Court Opinion

ID: 9532602
Source: CourtListenerOpinion
Date Created: 2023-08-07 04:23:03.850446+00
Date Added: 2024-06-11T13:28:47.503524
License: Public Domain

*341EDMONDS, J.,
concurring.
I concur for the sake of stare decisis. The majority’s result in this case is a tenable application of the Supreme Court’s decision in State v. Meyrick, 313 Or 125, 831 P2d 666 (1992), and is in accord with our interpretation of Meyrick in State v. Mendonca, 134 Or App 290, 293, 894 P2d 1247 (1995).1 I write to express my increasing discomfort with our understanding of the meaning of Meyrick, as is amplified more fully below.
In Meyrick, the court repeated the oft-used general definition of a waiver. “A waiver is an intentional relinquishment or abandonment of a known right or privilege.” 313 Or at 132. The court said, “In determining whether a defendant’s waiver of counsel was the intentional relinquishment or abandonment of a known right, the trial court should focus on what the defendant knows and understands.” Id. (Emphasis in original.) The court pointedly stated that there is no prescribed litany that must be pronounced in the presence of the defendant. It concluded:
“We hold that a trial court may accept a defendant’s proffered waiver of counsel only if it finds that the defendant knows of his or her right to counsel and, if indigent, of his or her right to court-appointed counsel, and that the defendant intentionally relinquishes or abandons that right.” 313 Or at 133.
Thereafter, the court said:
“A colloquy on the record between the court and the defendant wherein the court, in some fashion, explains the risks of self-representation is the preferred means of assuring that the defendant understands the risks of self-representation.” Id. (Emphasis supplied.)
We have focused on the latter sentence and, thus, we have arrived at the proposition that “[b]efore a court accepts a waiver of the right to counsel, it must assure itself that the defendant understands the risks of self-representation.” 150 Or App at 340; Mendonca, 134 Or App at 293.
*342I am now convinced that the above proposition does not reflect a correct understanding of what the court meant in Meyrick. As the court in Meyrick said, “Our cases generally hold only that to be valid, a waiver must be voluntary and intelligently made.” 313 Or at 132. Here, there is no question that defendant’s waiver was voluntary and intentional.2 The only issue is whether it was made knowingly or intelligently. Again, it is without question that defendant knew that he had a right to be represented in court by an attorney. The court told him so and, for a while, he intended to hire his own attorney. The majority’s understanding of the requirement in Meyrick goes further. It requires that a defendant be aware of the risks of self-representation before he can be held to have made a knowing waiver and that the court assure itself of that understanding before it accepts the proffered waiver.
In my view, there is nothing in the Oregon Constitution or the case law before Meyrick that requires that a court assure itself that a defendant understand the risks of self-representation. The proper focus is on whether the defendant is aware of his right to be represented by counsel and not on what advice the trial court gives or on what responses or information the defendant reveals to the court about his decision-making process in deciding whether to waive that right. After all, the right to be represented by an attorney in court is not a complicated concept. Anyone of ordinary knowledge and experience in our society understands that an attorney plays the role of advocate in a criminal proceeding. It is also apparent to anyone involved in the legal system that attorneys, who are trained and experienced in legal matters, know more about the intricacies of the system than he or she does. I arrive at that kind of understanding every time I visit my physician’s office or my auto mechanic’s garage. I am now of the opinion that for there to be a valid constitutional waiver of counsel, it need only be shown that a defendant knew that he was entitled to be represented by *343counsel and that he made a deliberate decision to forego that right. If that is the law, then the majority’s ruling on the facts of this case is incorrect because, clearly, defendant knew of his right to counsel and, over a period of time, deliberately chose not to be represented.

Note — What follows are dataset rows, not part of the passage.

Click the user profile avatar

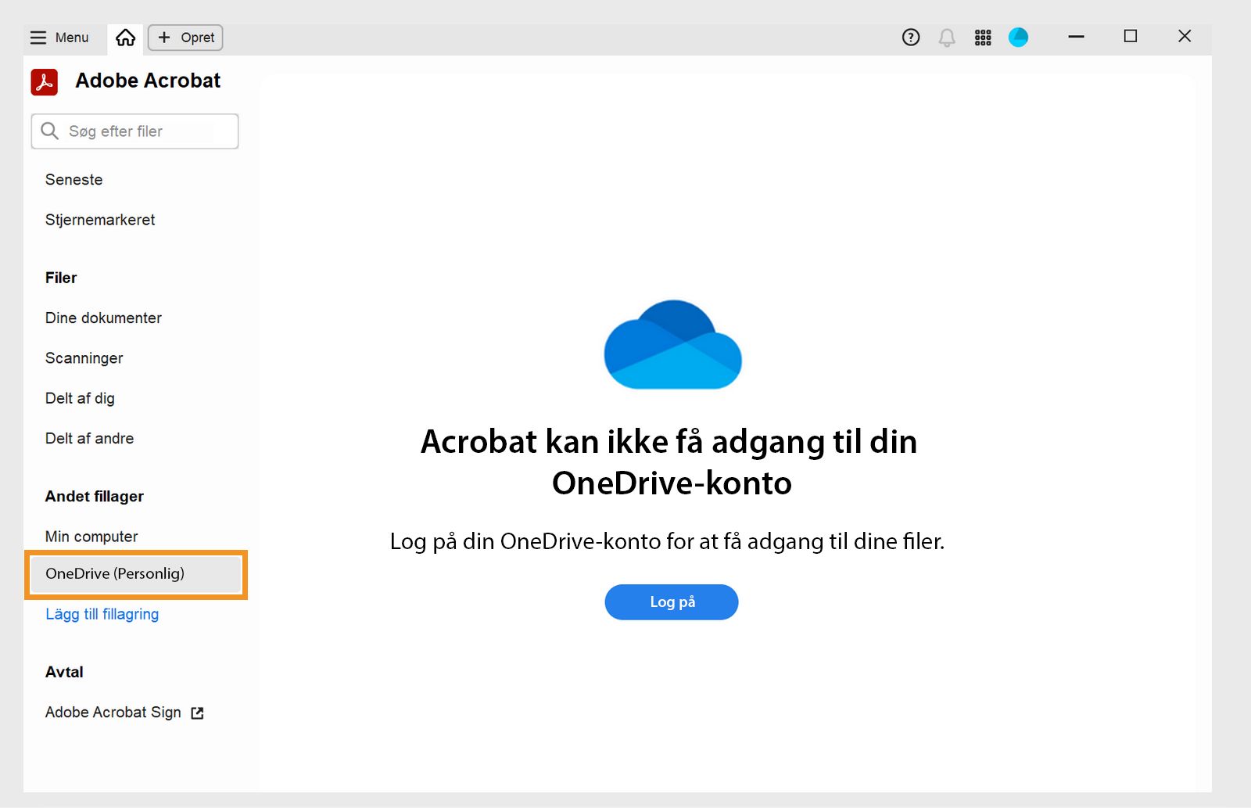[x=1018, y=37]
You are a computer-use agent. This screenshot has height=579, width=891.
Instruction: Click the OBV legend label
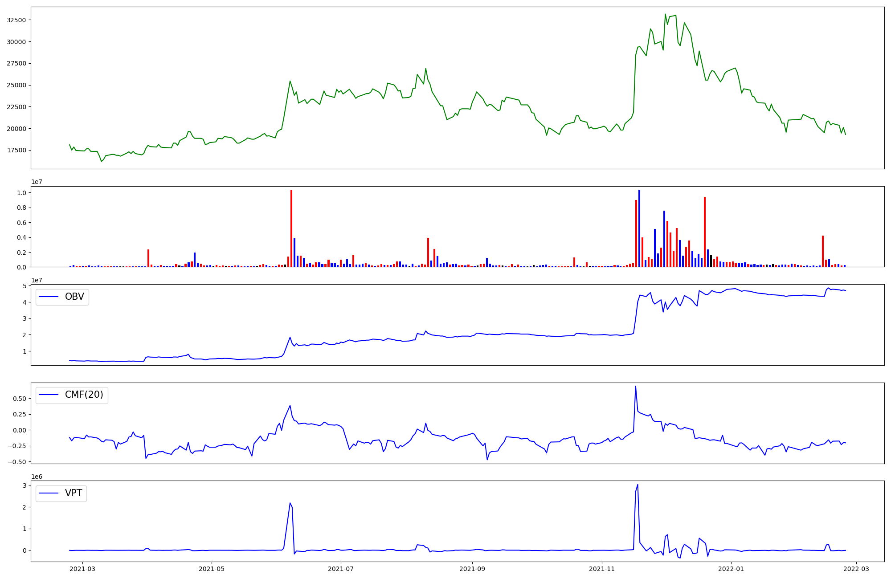click(x=74, y=297)
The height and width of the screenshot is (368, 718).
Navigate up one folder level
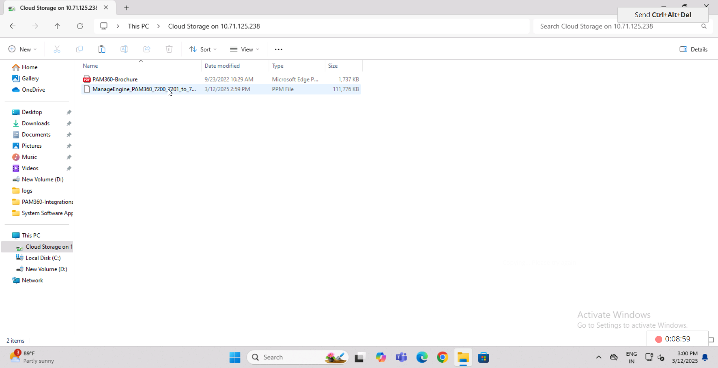57,26
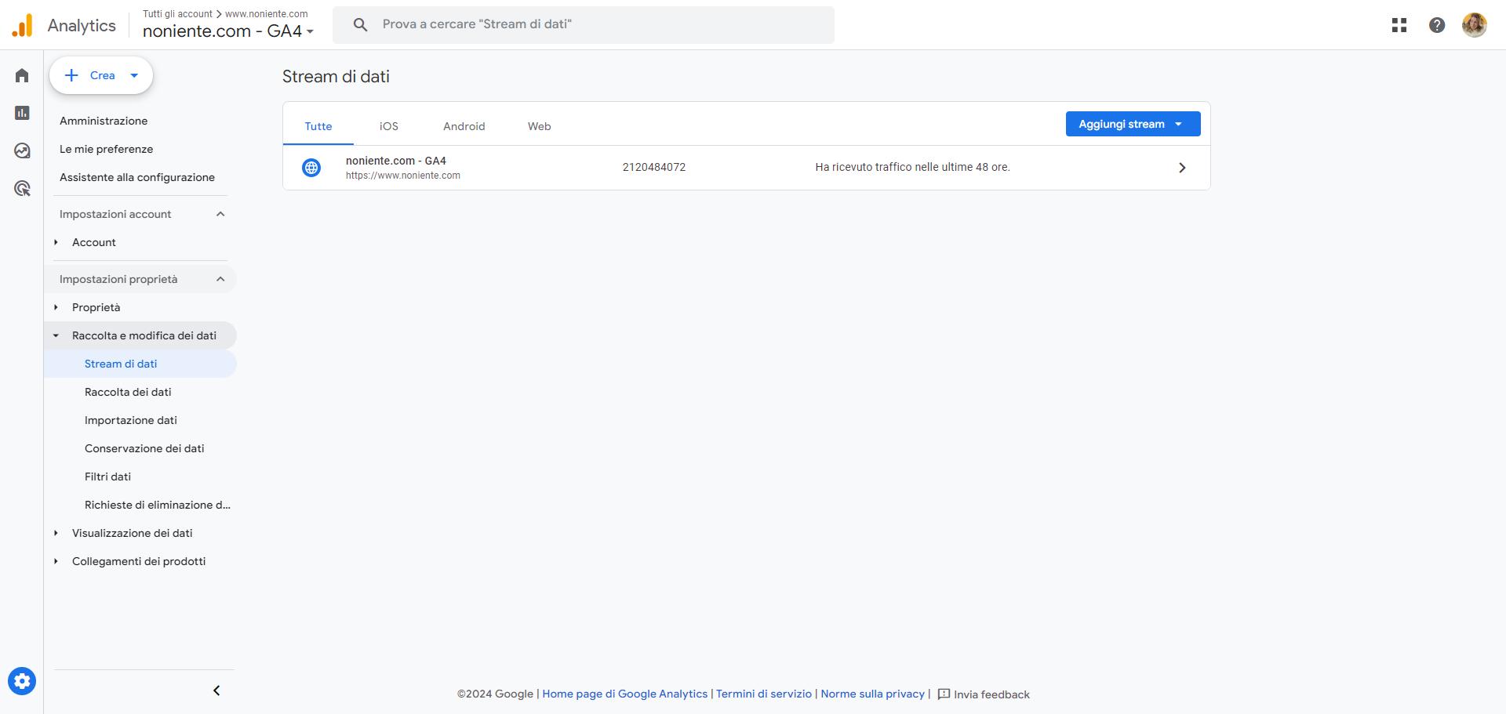Open the Help question mark icon
Viewport: 1506px width, 714px height.
[x=1437, y=24]
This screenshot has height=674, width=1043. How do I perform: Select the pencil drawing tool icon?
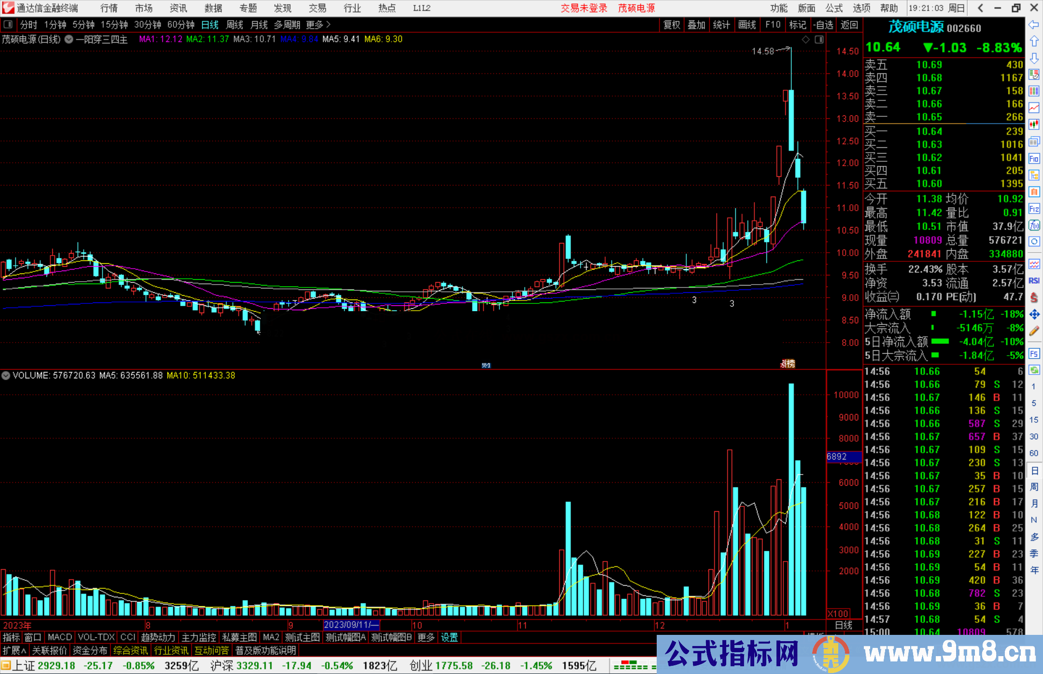[1034, 331]
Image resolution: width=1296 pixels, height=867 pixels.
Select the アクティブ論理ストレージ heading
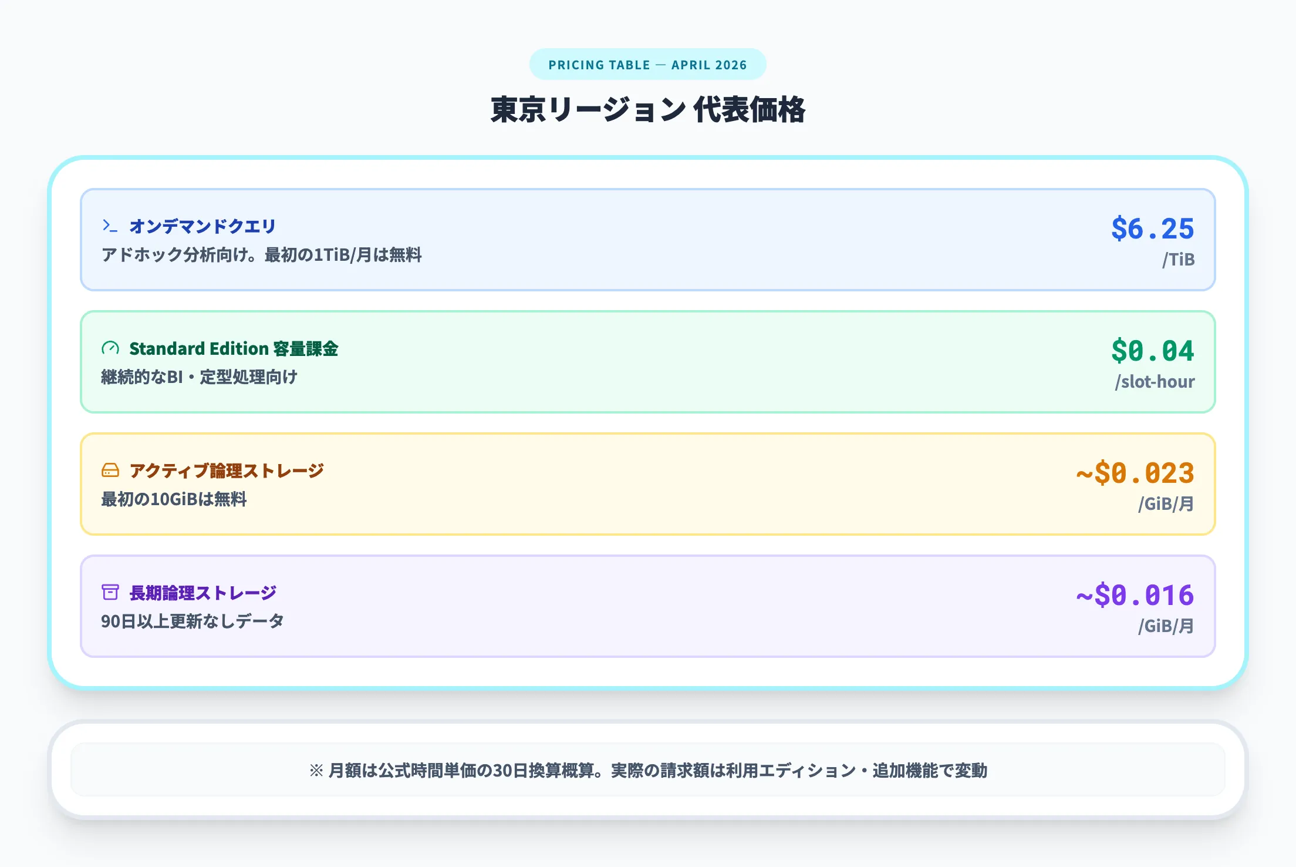point(226,470)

 See State v. Cole, 323 Or 30, 36, 912 P2d 907 (1996).

 The present case is distinguishable from Mendonca on this ground. In Mendonca, the state conceded that the trial record would not “show that [the] defendant directly waived her right to an attorney * * Mendonca, 134 Or App at 293. We rejected the state’s argument that knowledge and waiver of the right ought to be imputed to the defendant because of her past experiences in the criminal justice system where she knowingly waived the right to counsel.